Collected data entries

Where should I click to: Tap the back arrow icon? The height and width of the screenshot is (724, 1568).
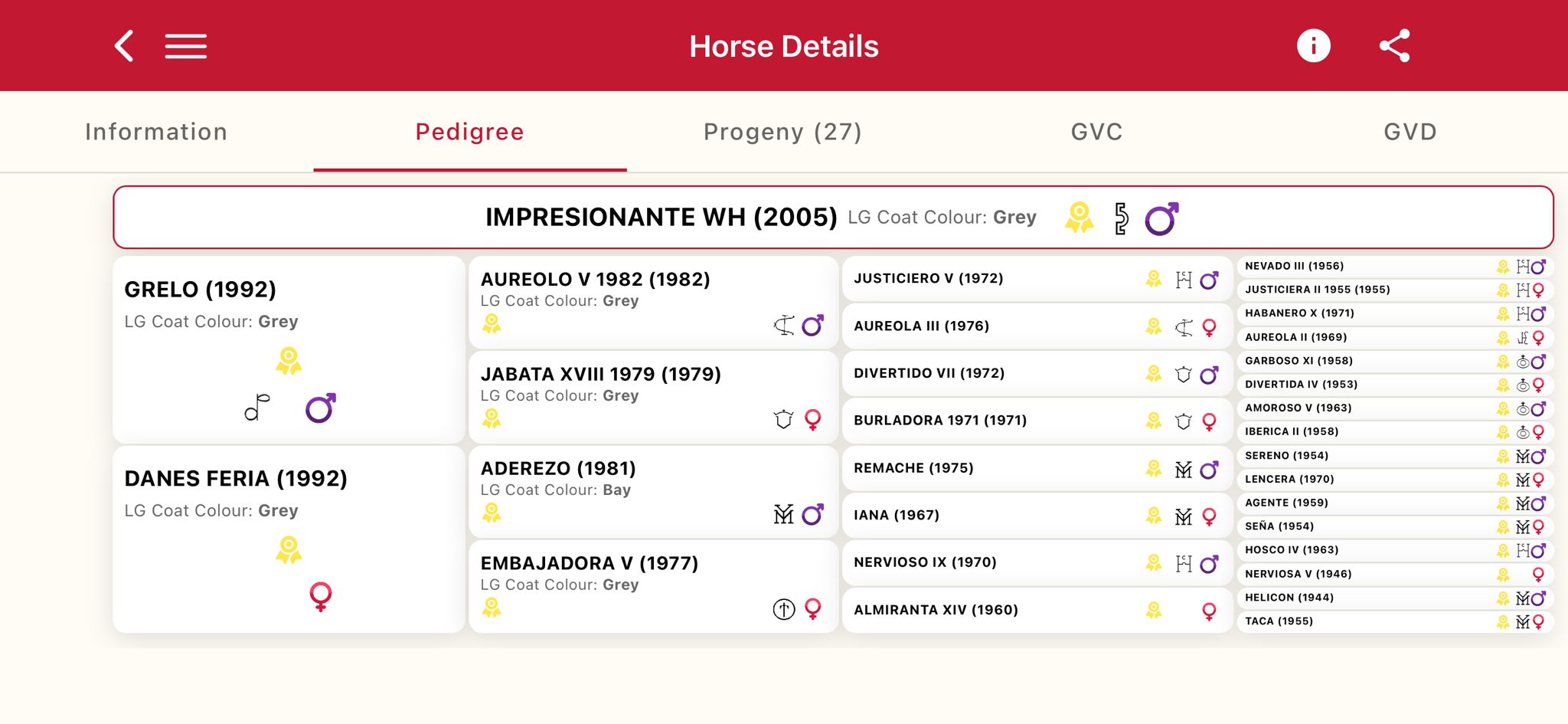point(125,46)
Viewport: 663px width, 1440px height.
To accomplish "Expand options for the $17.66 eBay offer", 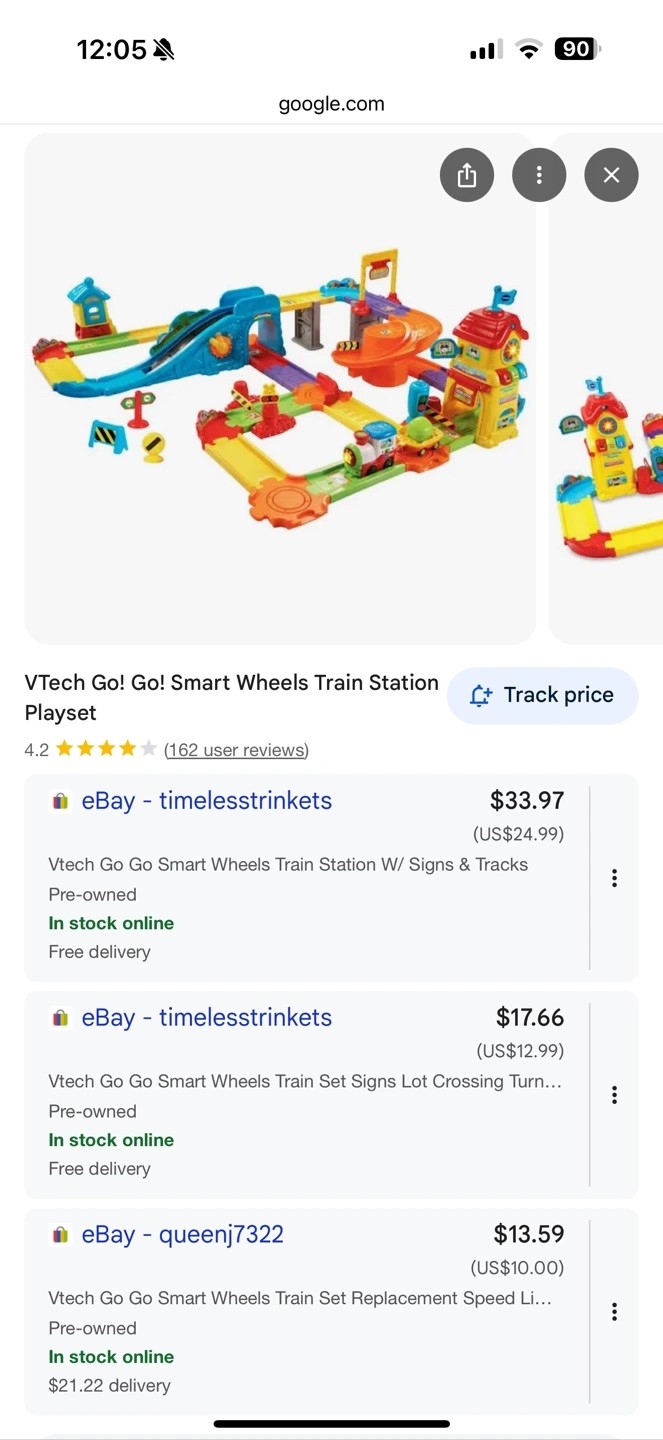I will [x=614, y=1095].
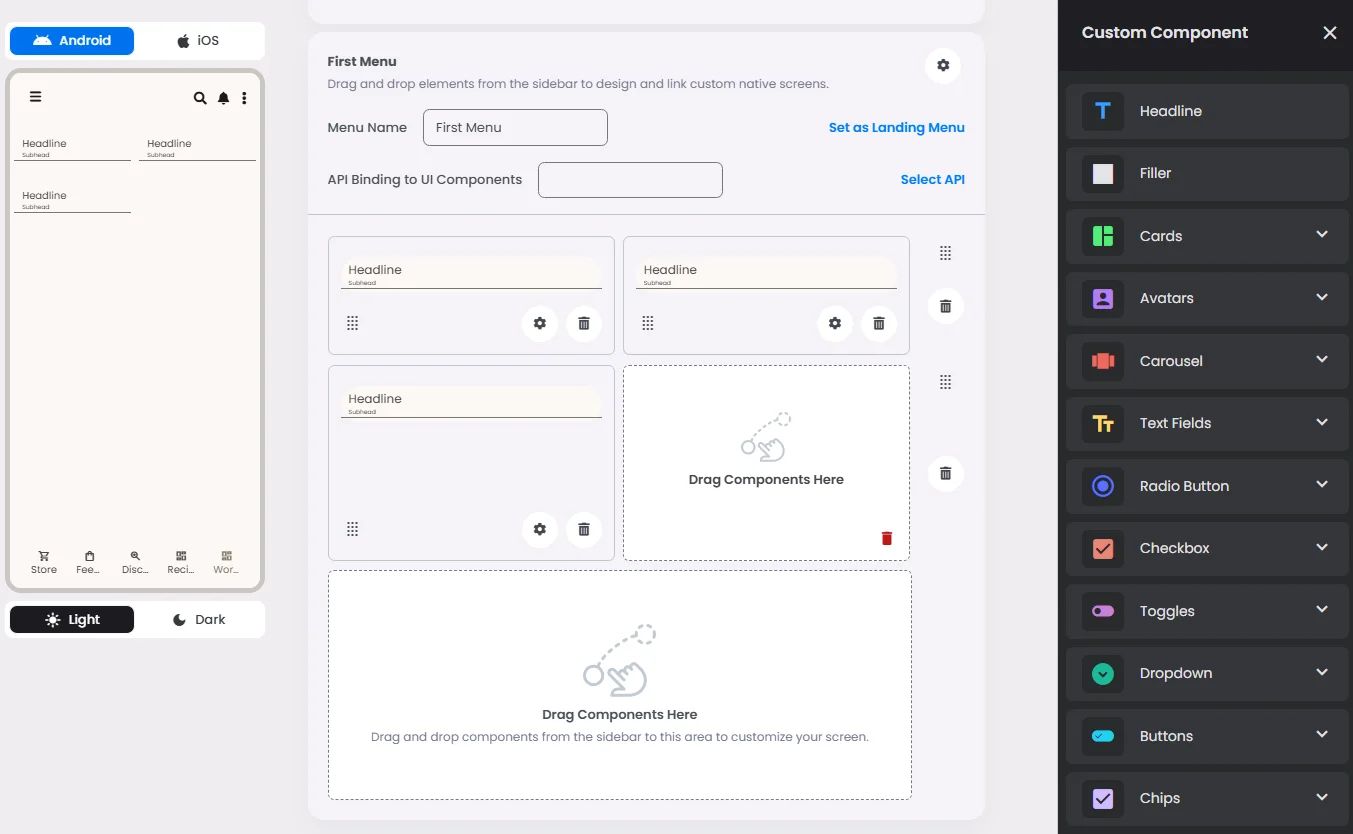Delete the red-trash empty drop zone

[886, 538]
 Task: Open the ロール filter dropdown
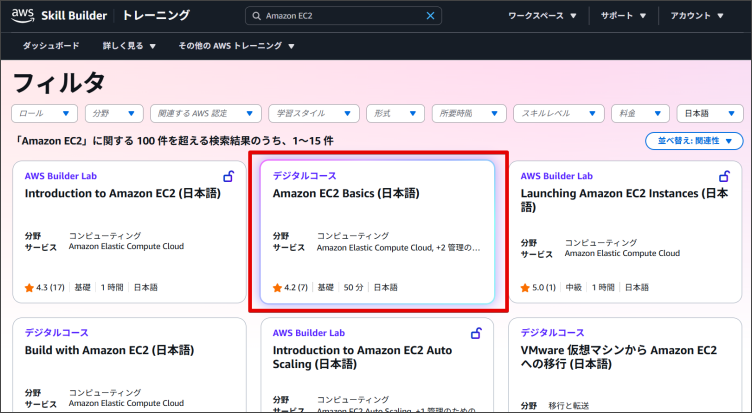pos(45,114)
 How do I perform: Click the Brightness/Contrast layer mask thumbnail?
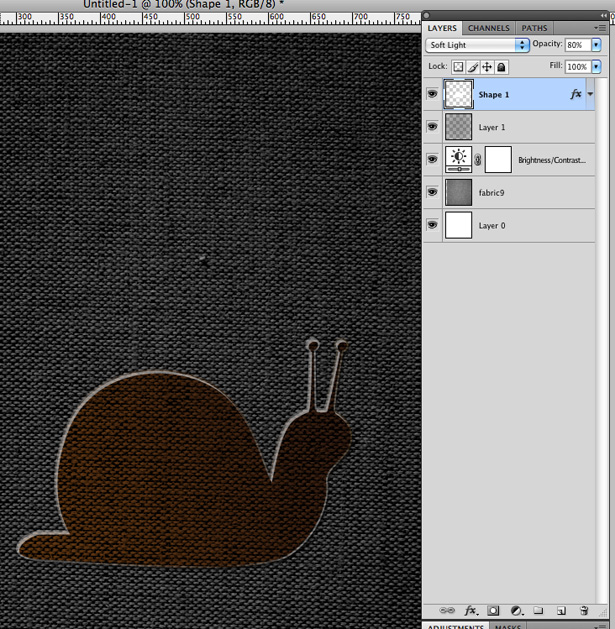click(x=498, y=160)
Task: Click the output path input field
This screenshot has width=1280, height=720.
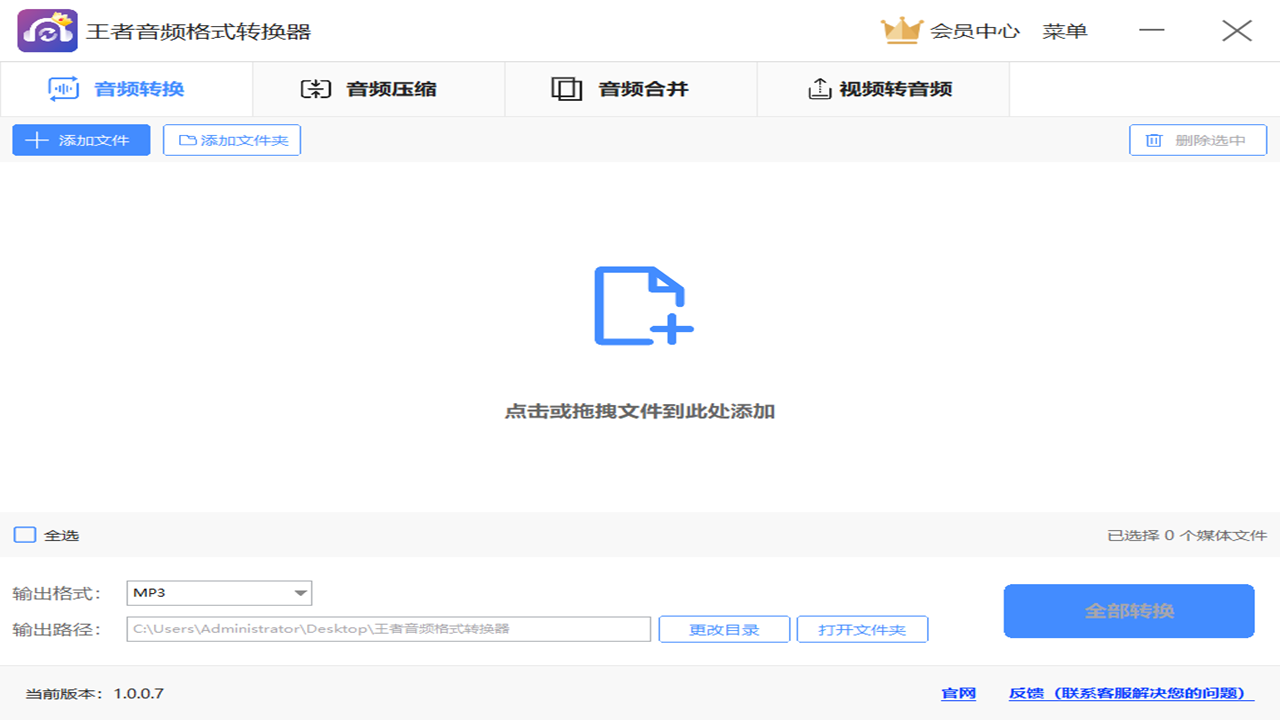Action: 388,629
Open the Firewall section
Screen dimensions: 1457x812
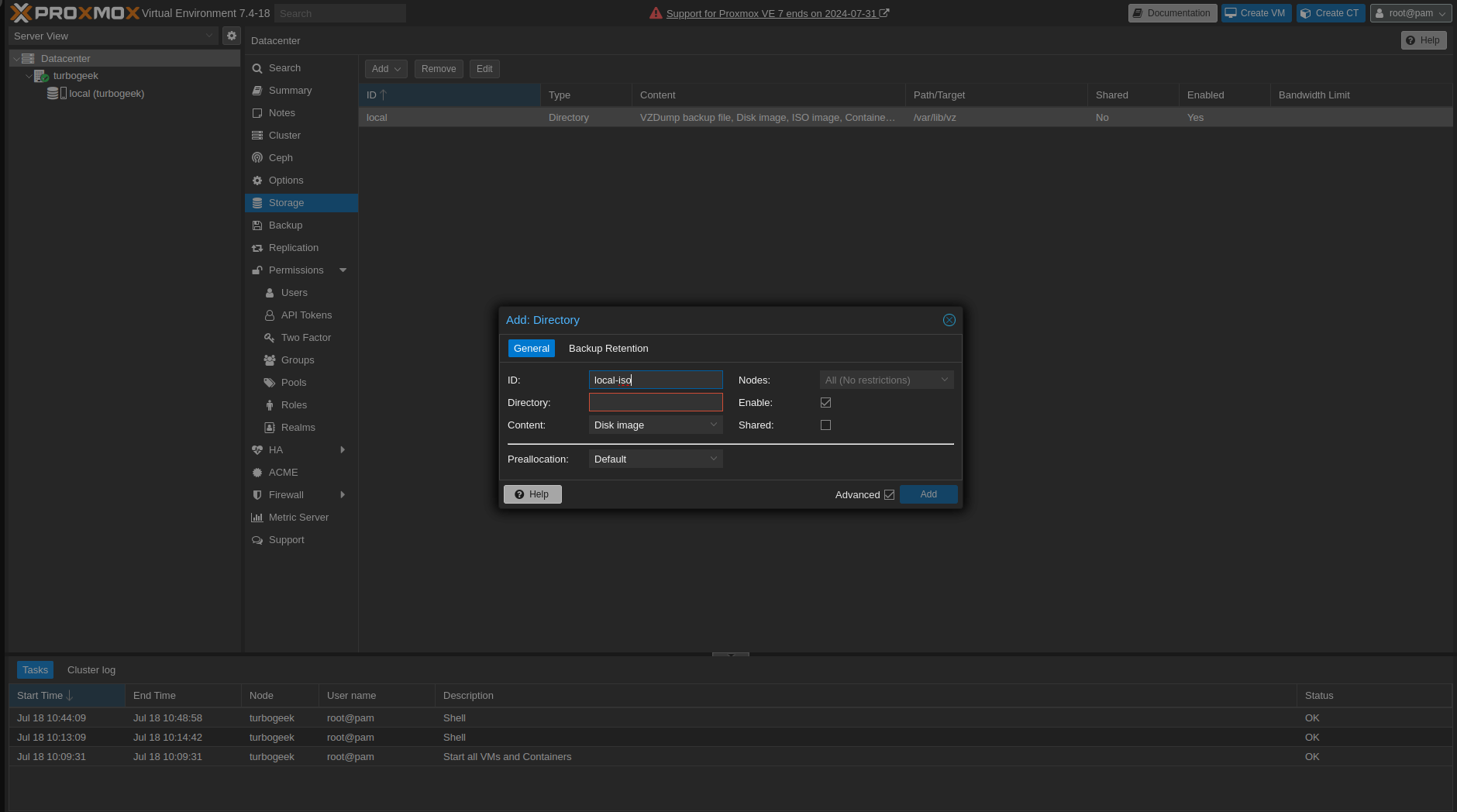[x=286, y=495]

**DESCRIPTION OF THE TASK**
Your answer should consist solely of the lines from the one with "Task: Click the output path input field" through the last line of the entries, restated word for word, with the pictures omitted.

**COMPLETED TASK**
Task: Click the output path input field
This screenshot has width=1280, height=720.
Action: 388,629
Open the Firewall section
Screen dimensions: 1457x812
[x=286, y=495]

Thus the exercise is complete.